It is inspired by Dr. Andrea Baraldi's Satellite Image Automatic Mapper™ (SIAM™) concept of spectral categories for optical data, and the Sen2Cube project.

Status: Effectively at prototype/proof of concept stage, under active development.

Overview

Different objects on the earth's surface scatter the microwave signals that radar satellites emit and receive, in different ways.

Scatterer types

We bin the backscatter received in the same- (VV) and cross-polarized (VH) signals into distinct polarimetric categories that give a hint at what's on the ground.

Our polarimetric categories

We can then make inferences based on how these categories are distributed in an area, or change over time.

Demo panels, flood mapping

[*]: Copernicus EMSR517

This is implemented in a Python module that performs a custom scaling, then categorization using a decision-tree algorithm.

Block diagram.

It uses the Numba just-in-time compiler to increase performance, and Dask for parallelization.

Environment

Development and processing are supported within a Microsoft Planetary Computer Jupyter Python environment.

These environments are based on Pangeo.
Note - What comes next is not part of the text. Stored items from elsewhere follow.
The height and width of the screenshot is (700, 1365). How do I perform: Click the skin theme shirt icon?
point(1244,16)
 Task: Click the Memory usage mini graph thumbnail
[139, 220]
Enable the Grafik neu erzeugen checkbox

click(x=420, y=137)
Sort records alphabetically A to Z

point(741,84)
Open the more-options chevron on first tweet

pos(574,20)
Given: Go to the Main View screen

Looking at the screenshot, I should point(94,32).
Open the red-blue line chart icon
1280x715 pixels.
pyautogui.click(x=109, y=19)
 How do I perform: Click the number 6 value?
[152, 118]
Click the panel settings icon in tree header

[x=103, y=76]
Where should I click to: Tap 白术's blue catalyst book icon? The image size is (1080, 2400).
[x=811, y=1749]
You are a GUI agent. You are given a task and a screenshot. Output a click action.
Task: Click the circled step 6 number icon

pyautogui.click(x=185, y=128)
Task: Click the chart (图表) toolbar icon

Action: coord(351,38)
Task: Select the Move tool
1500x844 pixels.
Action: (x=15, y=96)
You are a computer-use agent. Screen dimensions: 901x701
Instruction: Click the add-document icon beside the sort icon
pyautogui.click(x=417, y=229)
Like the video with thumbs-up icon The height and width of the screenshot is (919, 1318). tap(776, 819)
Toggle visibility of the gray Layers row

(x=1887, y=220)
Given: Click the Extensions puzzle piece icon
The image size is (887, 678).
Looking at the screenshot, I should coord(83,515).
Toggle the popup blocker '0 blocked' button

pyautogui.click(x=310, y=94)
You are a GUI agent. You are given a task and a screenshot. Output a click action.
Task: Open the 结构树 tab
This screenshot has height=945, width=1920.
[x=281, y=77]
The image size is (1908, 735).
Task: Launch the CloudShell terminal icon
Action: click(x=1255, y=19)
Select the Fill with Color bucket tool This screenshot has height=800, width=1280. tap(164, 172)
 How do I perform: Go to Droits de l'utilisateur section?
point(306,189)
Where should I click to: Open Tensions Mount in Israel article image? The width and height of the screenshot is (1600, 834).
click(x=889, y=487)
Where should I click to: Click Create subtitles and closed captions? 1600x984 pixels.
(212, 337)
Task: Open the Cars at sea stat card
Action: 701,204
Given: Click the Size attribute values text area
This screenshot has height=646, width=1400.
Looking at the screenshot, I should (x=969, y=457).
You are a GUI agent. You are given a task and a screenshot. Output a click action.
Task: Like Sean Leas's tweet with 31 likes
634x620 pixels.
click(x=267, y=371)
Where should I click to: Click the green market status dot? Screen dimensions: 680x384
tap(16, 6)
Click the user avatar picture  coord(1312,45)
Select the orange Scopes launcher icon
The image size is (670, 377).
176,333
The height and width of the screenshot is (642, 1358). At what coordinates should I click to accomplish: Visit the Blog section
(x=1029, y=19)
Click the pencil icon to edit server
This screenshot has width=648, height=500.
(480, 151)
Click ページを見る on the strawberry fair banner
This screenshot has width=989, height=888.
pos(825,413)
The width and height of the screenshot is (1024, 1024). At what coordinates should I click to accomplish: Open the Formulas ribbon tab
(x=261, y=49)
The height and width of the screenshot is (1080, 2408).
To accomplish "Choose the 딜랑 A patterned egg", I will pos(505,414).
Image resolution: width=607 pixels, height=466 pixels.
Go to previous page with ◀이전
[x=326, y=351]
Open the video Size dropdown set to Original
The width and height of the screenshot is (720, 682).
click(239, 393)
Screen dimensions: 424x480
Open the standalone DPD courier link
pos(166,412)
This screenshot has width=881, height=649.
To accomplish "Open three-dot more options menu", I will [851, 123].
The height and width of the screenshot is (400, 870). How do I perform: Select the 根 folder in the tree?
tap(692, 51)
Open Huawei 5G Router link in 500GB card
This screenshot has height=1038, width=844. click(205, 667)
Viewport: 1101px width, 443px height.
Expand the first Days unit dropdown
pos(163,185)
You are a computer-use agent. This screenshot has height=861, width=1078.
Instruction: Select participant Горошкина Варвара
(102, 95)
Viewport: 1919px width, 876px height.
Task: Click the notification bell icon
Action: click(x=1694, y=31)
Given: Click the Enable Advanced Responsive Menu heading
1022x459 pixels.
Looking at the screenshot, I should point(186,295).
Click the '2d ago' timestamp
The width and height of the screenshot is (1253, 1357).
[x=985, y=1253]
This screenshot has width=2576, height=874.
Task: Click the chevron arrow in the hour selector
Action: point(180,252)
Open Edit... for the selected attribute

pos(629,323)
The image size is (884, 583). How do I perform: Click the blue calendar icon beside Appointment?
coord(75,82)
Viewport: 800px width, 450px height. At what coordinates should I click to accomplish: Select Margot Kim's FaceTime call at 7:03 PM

This may be an option for use on other platforms, though connection to the EO imagery archive would need to be changed accordingly.

Contents

📄 dpolcat.py

The dpolcat module, containing the main algorithms/functions for performing polarimetric categorization.

📄 dpolcat_demo.ipynb

A Jupyter Notebook demonstrating the use of dpolcat, including a simple end-to-end flood mapping example.

📄 dpolcat_perf.ipynb

A Jupyter Notebook for measuring the computational and memory performance of dpolcat processing.

📄 dpolcat_proto.ipynb

A Jupyter Notebook with the initial design and prototyping of the categorizer algorithms. It features a number of experiments.

📁 example_duisburg

Supplementary folder for the demo notebook's flood mapping example, containing a QGIS project and associated data for accuracy assessment.

📄 media/EARSeL2024-Slides.pdf

Slides presented at the 43rd EARSeL Symposium in Manchester, UK, 17-June-2024.

📄 media/poster.pdf

A simple poster about the project presented internally (based on an older version).

Credits

Imagery: Contains modified Copernicus Sentinel data, processed by ESA and others.

Flood reference: Copernicus Emergency Mapping EMSR517

Authors

Created by Luke McQuade at Z_GIS, as part of the the Applied Geoinformatics MSc programme.

Acknowledgements

We would like to greatly thank the members of the EO Analytics Group and Dr. Zhara Dabiri of the Risk, Hazard and Climate Lab for their ideas and support, and Assoc. Prof. Hermann Klug and Dr. Bernhard Zagel for their instruction and continuous feedback.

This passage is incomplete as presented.